Hey guys, these are some pictures from our band's photo shoot we did a few weeks ago. Band's name is "41 Gorgeous Blocks" (anyone know what book the name came from?) If you get it right, I'll send you an album! Haha! 

Me on toy drums.







Me on left.






Weird face picture.






-Matt


----------



## Yvonne G (Oct 28, 2010)

That's pretty cute. Do you play instruments similar to the toy ones? I mean, do you play drums, etc.


----------



## Isa (Oct 28, 2010)

Nice pics!
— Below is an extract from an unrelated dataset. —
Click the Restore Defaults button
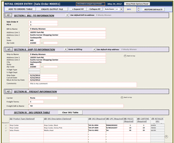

What kind of music are you playing?


----------



## Skyler Nell (Oct 28, 2010)

Awesome!
Unfortunately I don't know where the line comes from.
But your music is fantastic!!
I really like falling asleep 
btw I'm learning to play the drums right now,
still working on quarter and eighths
Keep it up!


----------



## DeanS (Oct 28, 2010)

I hear IFC is auditioning for a new crew of WHITEST KIDS YOU KNOW! Wait a minute! Is this the same 41GP that did a video a few years back called MOOT or MOOT POINT or something like that! We were doing a Youtube search for The Strokes and Black Keys stuff and my son wanted me to check out that song...it was MOOT POINT, now that it comes back to me...but that was like 2006 or 2007 I think! Is that you guys...I gotta jump on youtube...be back!



matt41gb said:


> Hey guys, these are some pictures from our band's photo shoot we did a few weeks ago. Band's name is "41 Gorgeous Blocks" (anyone know what book the name came from?) If you get it right, I'll send you an album! Haha!



Simple! Since GNR did a song of the same title...and YES! I still dig GNR (call me a glutton for punishment) and I though the book was very good.

*CATCHER IN THE RYE!  *


----------



## matt41gb (Oct 28, 2010)

emysemys said:


> That's pretty cute. Do you play instruments similar to the toy ones? I mean, do you play drums, etc.




Yes, I've been playing drums since 94'. I love it!
-Matt




Skyler Nell said:


> Awesome!
> Unfortunately I don't know where the line comes from.
> But your music is fantastic!!
> I really like falling asleep
> ...



Thanks Skyler! Drums are the best. It's hard to write a song on drums, but they are the most challenging in my opinion. Keep up the playing!

-Matt



DeanS said:


> I hear IFC is auditioning for a new crew of WHITEST KIDS YOU KNOW! Wait a minute! Is this the same 41GP that did a video a few years back called MOOT or MOOT POINT or something like that! We were doing a Youtube search for The Strokes and Black Keys stuff and my son wanted me to check out that song...it was MOOT POINT, now that it comes back to me...but that was like 2006 or 2007 I think! Is that you guys...I gotta jump on youtube...be back!
> 
> 
> 
> ...





Yes, that was us! We did Moot Point back in 2005. Glad you found us. 

It looks like you guessed the right book!! Send me your address and I'll mail you our new album that comes out next month.


----------